I see global decay and a new multipolarism based on common needs developing. Trump will chose to fight China on all levels and embrace Russia. Russia will remain pro Chinese but they know they need a balance between the two superpowers. Russia is economically too small and must find a balance between the two.
All this is up in the air though. A false flag military action could disrupt this new momentum away from the status quo. I hope Putin does not fall for it or he himself avoids exploit the interim dangerously to gain advantage for negotiations with Trump. This could be one of the most profound periods in our survival because it is NUK war that is our biggest immediate danger. We can collapse together over time economically but a major war will end us quickly. It is my hope Trump and Putin can quiet the cold war. I hope Trump will define an economic retreat from globalism. There will not be a new affluence in this retreat. What it will be is sobriety of less. I am not sure if people realize this. You can’t have your cake and eat it. Nothing can match globalism for productivity but productivity does not mean value. Beyond a point value is not defined by more it is defined by a different relative metric. It is more like marginalism in economics. Gold and water represent different value. What would you go without? What would you rather win as a prize? What will be better in decline is a foundation built on something more than a Ponzi house of cards even if this means less.

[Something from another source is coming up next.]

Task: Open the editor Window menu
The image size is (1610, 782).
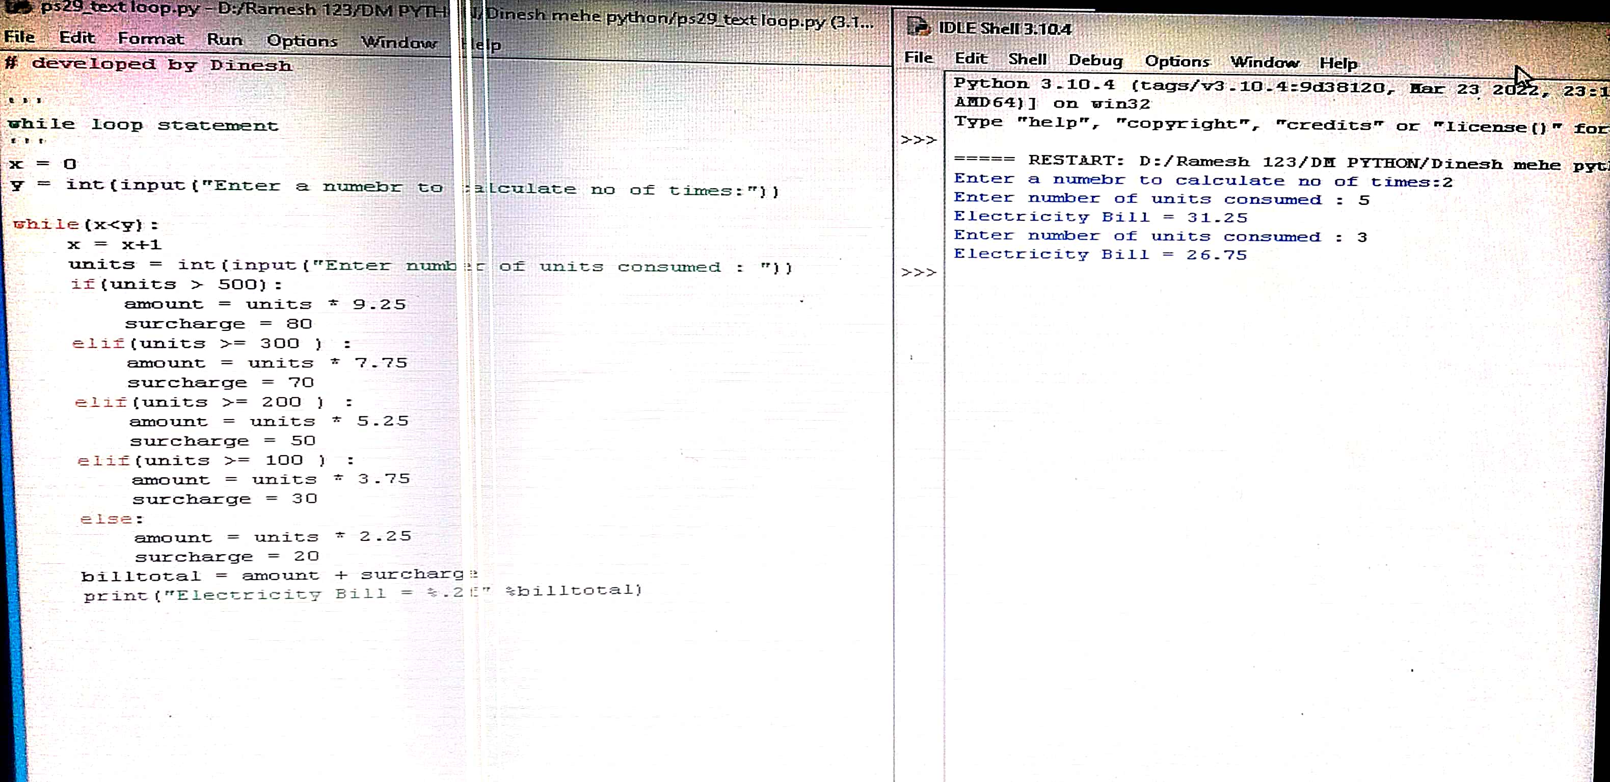Action: (x=399, y=43)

Apneaman on Wed, 7th Dec 2016 9:18 am
Old dutch, you can’t actually prosecute a revolution from the keyboard. Need to get off your ass and into the street and put your physical safety on the line. Are you prepared to have your face smashed in or die for it? What are you going to do old man? Throw your walker at them? Weaponize your constipation meds? You had your day and everything went to shit under your boomer watch while y’all lived like kings. Now, in addition to the youth having to suffer the consequences of you decades of apathy and indifference, you want them to fight a revolution, to soothe your anger. Typical spoiled entitled Boomer mentality. I noticed how in between inciting the violence you like to brag about buying a $900 curved screen computer monitor and going on your canned corporate vacations to Istanbul and such. One would think a real revolutionary, with the courage of his convictions, would donate his money to the cause and especially after 72 years of easy living. Another Boomer demanding his entitlement. Won’t be your blood being spilt or face smashed in. You’ll be at home watching it on your $900 curved screen computer monitor. Typical dutch coward.
Cloggie on Wed, 7th Dec 2016 11:55 am
Old dutch, you can’t actually prosecute a revolution from the keyboard.

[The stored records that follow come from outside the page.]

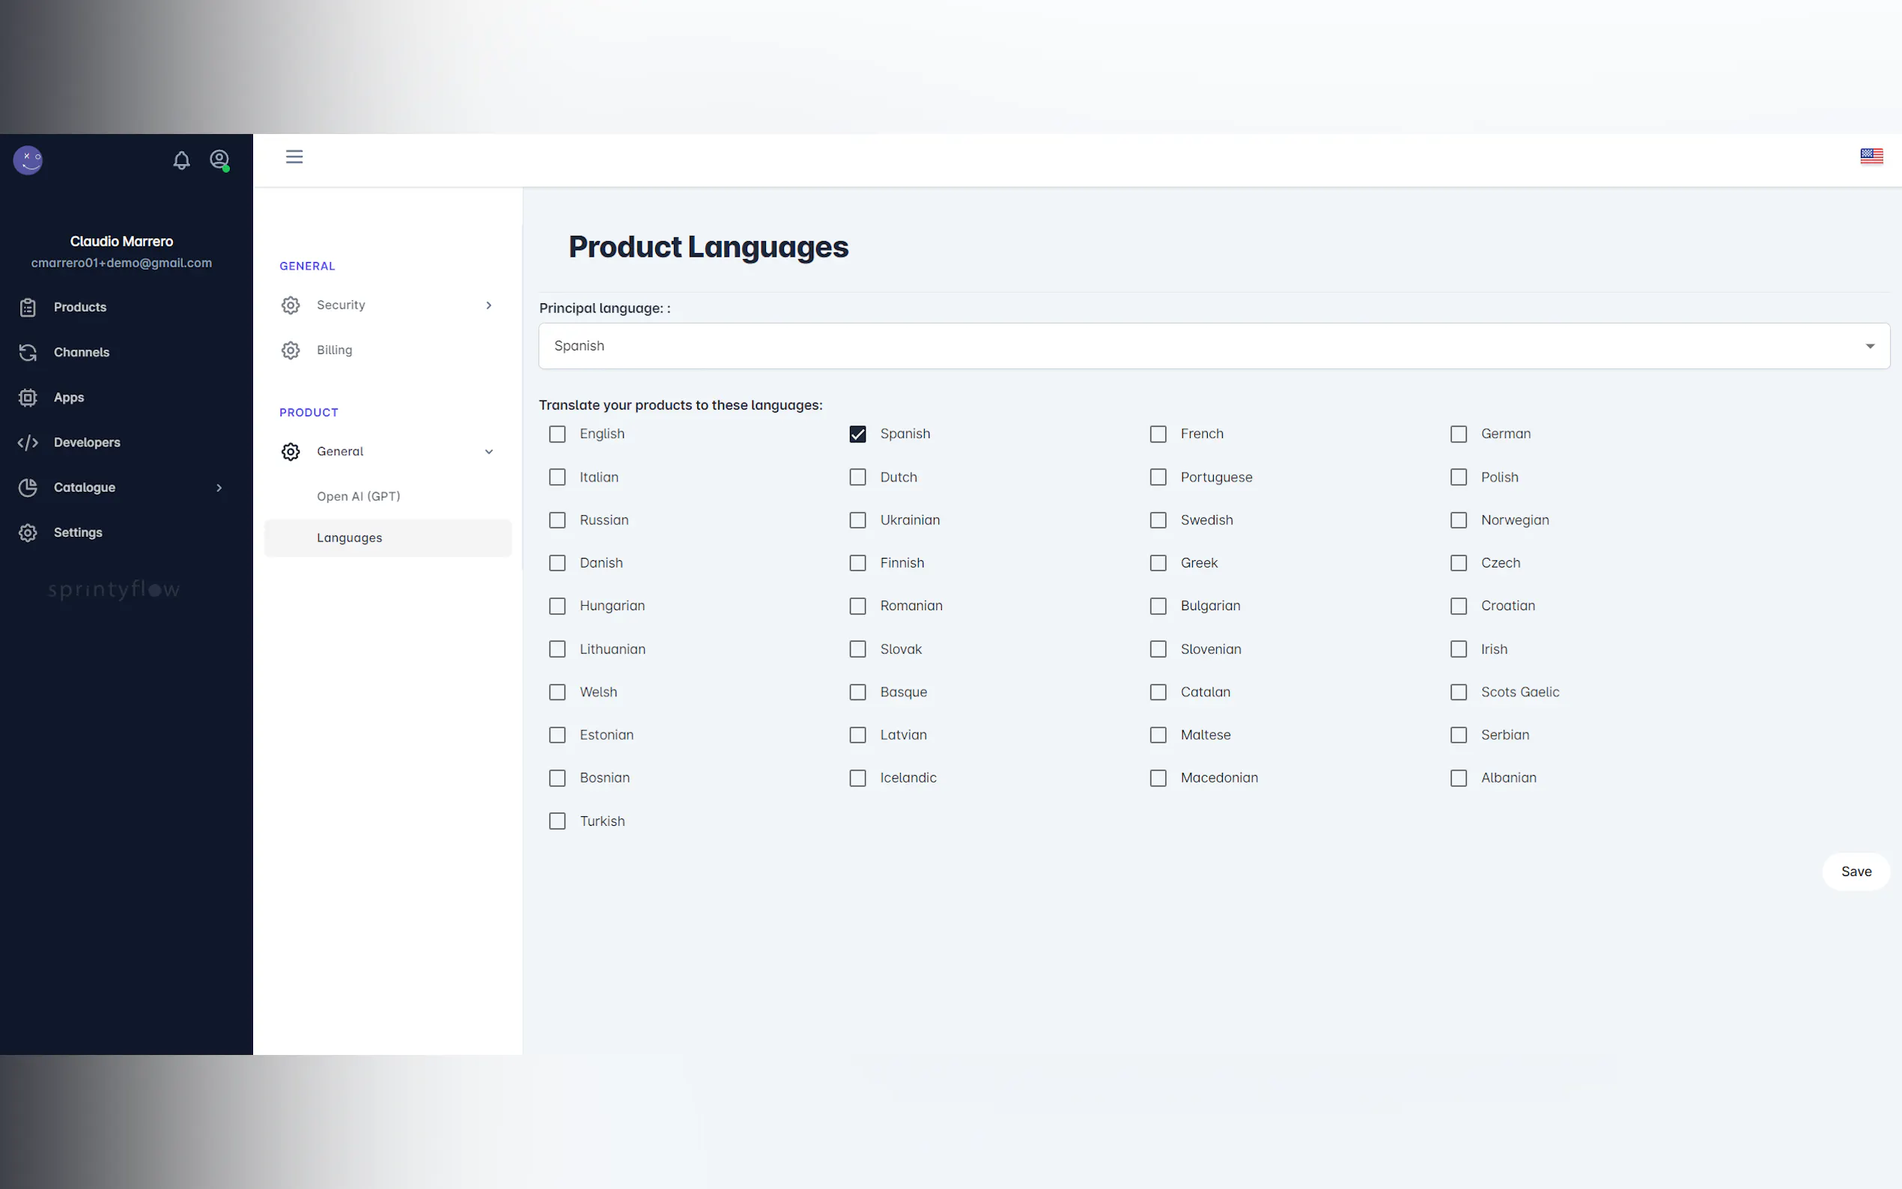Image resolution: width=1902 pixels, height=1189 pixels.
Task: Uncheck the Spanish language checkbox
Action: pyautogui.click(x=858, y=434)
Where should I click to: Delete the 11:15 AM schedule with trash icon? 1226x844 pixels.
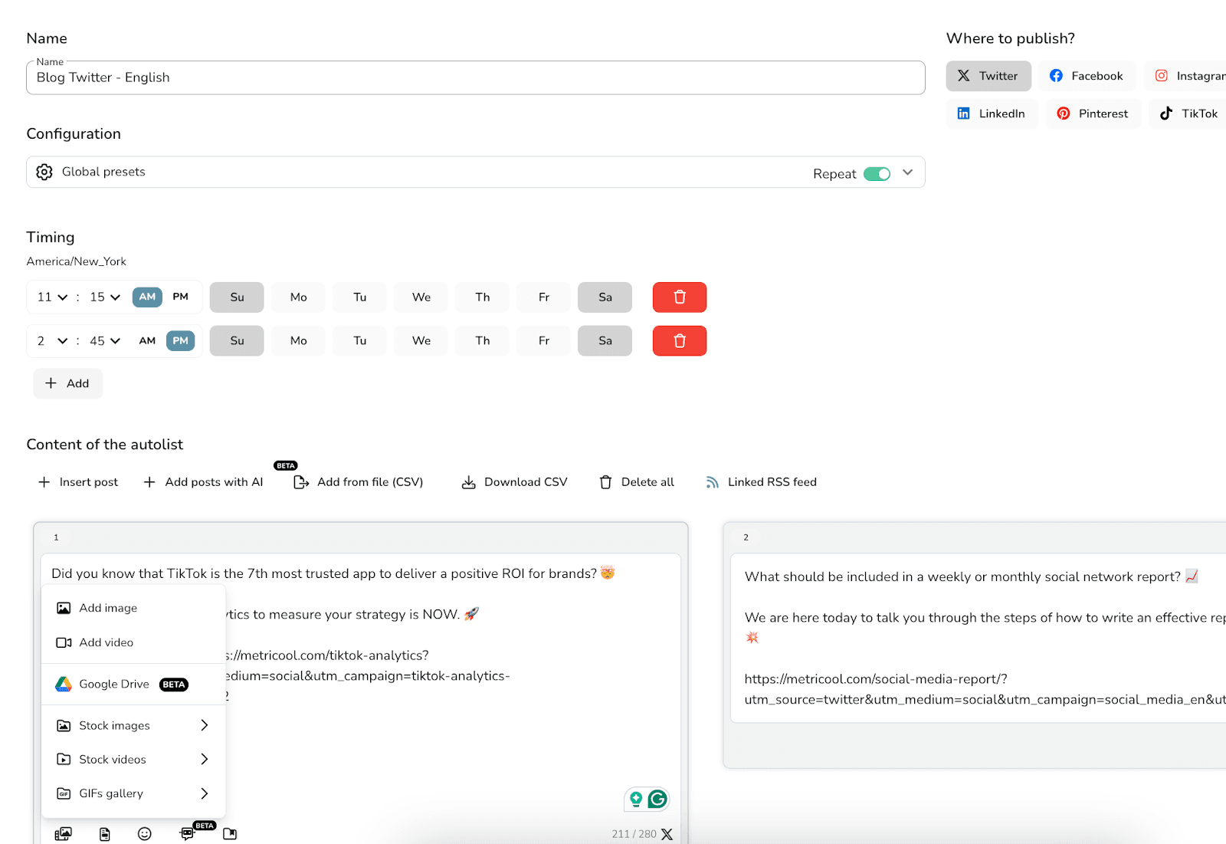pos(679,297)
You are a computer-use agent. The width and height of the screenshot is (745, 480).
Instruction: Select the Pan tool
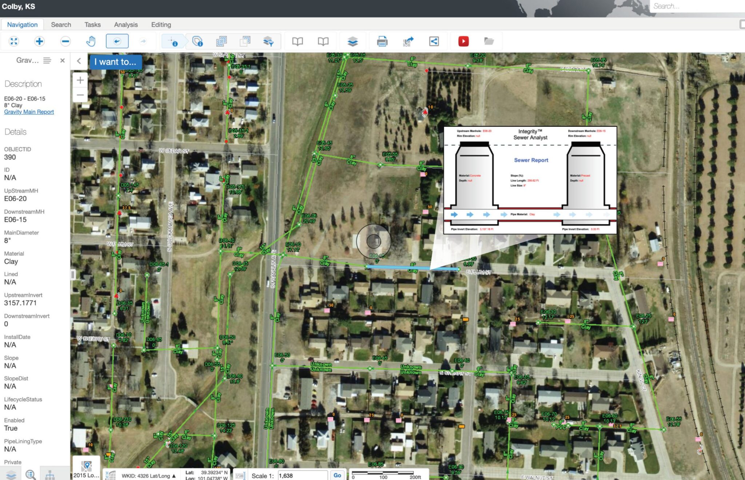[90, 41]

It has been long obvious that there is not a millimeter between your opinions and the propaganda from the History Channel. What do you expect me to do, pull a Breivik?
The rule of history is: first a Diderot (or many of them), then the revolution. Words/programming precede action.
https://www.youtube.com/watch?v=Wb55teb1gJ0
Top of the bill country Canada going down the drain.
Too many nihilistic Friday’s who don’t give a shit. So sad.